■ Study text:
[Start of section]
DeathGPT is the nickname given by the FT to an algorithm developed by a group of researchers in AI. It mirrors two theories I have already covered in these Newsletters.
The Danish Government has huge collection of data on each of its citizens. Anyone born in Denmark has a unique identification number. So too does anyone who lives there for at least three months. The Government have many medical registries. Registries of cancer and other diseases. Registries of treatments, hospital and GP visits and even prescriptions. Their administrative data tracks major life events such as birth, deaths, marriages, divorces and children. It also tracks occupation, income level, residency, working hours and education. The unique identification number allows them to look at all 8m residents as individuals. They can track major life events by the day for each person.
Building an AI model requires a database on which the system can learn. These researchers have used the Danish Registries. The system learnt on the lives of millions of individuals over a whole decade. There were literally millions of observations on hundreds of variables. The researchers came up with a very novel way of analysis. They converted the data into a life story for each person. “Fractured a forearm”. “Worked in manufacturing of hand tools”. Each incident included either the age of the person or the date of the incident. They could then use the same “large language models” that underpin ChatGPT.
life2vec
When building such a model we want to know whether it worked. The first thing they discovered was the AI had structured the data for itself. That structure made logical sense. It had worked out “salary” and understood the relationship with time. It had grouped together health issues. It had separated maternal baby issues from other diseases. There were many other examples. The model was robust. It reappeared in subsets of the data. They called it “life2vec”.
Forecasts
They held out the last five years of the data and reconstituted the underlying model. It then forecast how many people between 35 and 65 would survive the next five years. (Hence DeathGPT). With 3.5m people the model outperformed all standard and AI based forecasts of 100,000 people. They also successfully forecast emigration in that period.
Finally, they took a sample of 5000 people for whom they had a psychological profile. They forecast their scores on various dimensions of extraversion. They were remarkably successful. The underlying life course model remains the same. All that happens is it uses different variables within the model for each forecast. Removing variables reduced the accuracy of the forecasts.
The Exposome and the Life Course model
Implicit in such a study is a test of the Exposome. In 2004 researchers had just mapped the human genome for the first time. They knew the genome would only explain a small part of the health and the ageing of the population. The environment in all its forms would account for far more individual health differences. The EXPOSOME was conceived to fill the gap. In fact, a study of 44,000 pairs of twins over their lifetime confirmed this. They studied the incidence of many different cancers. If one twin got cancer, what were the odds the other would get it, compared to the odds for the general population? They were able to measure how much the different cancers were inherited. Some cancers such as breast and prostate cancer were hereditary. At least 25% and 45% was inherited respectively. Others were not. They looked across twenty-eight cancers. Their overall conclusion was our genetics only accounts for a small part of susceptibility to cancer. The environment has the principal contributor. The same has been found for many other diseases.
The Exposome model assumes the cumulative impacts of the environment over a lifetime. This will affect health and other outcomes. The complexity of the relationships within the Exposome is huge. Researchers have trouble proving its validity. Researchers have focused instead on one factor at a time. For example, the impact of diet of health (Newsletter #106 The Genome and the Exposome). These researchers in Computational Science never reference the Exposome. They may in fact be making it real.
[End of section]
■ Exercise: In the DeathGPT passage, copy the part that opens with the words "Building an AI" and closes with "that underpin ChatGPT.", substituting "national registries" for "Danish Registries".

Saved entries
[Start of section]
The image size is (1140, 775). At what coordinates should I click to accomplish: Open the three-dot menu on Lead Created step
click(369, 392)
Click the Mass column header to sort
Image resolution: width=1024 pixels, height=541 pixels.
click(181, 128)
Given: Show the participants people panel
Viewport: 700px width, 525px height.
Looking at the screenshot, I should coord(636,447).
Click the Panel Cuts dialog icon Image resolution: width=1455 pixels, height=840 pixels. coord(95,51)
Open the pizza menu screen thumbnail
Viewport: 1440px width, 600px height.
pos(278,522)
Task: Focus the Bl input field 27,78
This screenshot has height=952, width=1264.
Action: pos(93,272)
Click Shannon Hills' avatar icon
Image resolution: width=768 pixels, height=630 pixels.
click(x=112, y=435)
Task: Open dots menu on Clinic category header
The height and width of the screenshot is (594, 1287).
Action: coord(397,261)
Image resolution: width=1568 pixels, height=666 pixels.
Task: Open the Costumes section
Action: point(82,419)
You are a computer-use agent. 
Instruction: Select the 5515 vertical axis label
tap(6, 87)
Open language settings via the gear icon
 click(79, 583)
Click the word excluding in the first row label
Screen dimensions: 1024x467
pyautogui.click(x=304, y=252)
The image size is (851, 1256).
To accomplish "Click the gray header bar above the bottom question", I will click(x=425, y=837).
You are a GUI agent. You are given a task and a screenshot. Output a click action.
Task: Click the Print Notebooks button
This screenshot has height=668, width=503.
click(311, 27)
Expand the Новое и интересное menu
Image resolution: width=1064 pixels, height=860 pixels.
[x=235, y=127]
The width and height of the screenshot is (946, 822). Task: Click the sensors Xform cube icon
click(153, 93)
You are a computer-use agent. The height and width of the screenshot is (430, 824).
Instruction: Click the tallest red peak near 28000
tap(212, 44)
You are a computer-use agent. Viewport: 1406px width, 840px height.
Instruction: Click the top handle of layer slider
[End of section]
■ The completed task:
Building an AI model requires a database on which the system can learn. These researchers have used the national registries. The system learnt on the lives of millions of individuals over a whole decade. There were literally millions of observations on hundreds of variables. The researchers came up with a very novel way of analysis. They converted the data into a life story for each person. “Fractured a forearm”. “Worked in manufacturing of hand tools”. Each incident included either the age of the person or the date of the incident. They could then use the same “large language models” that underpin ChatGPT.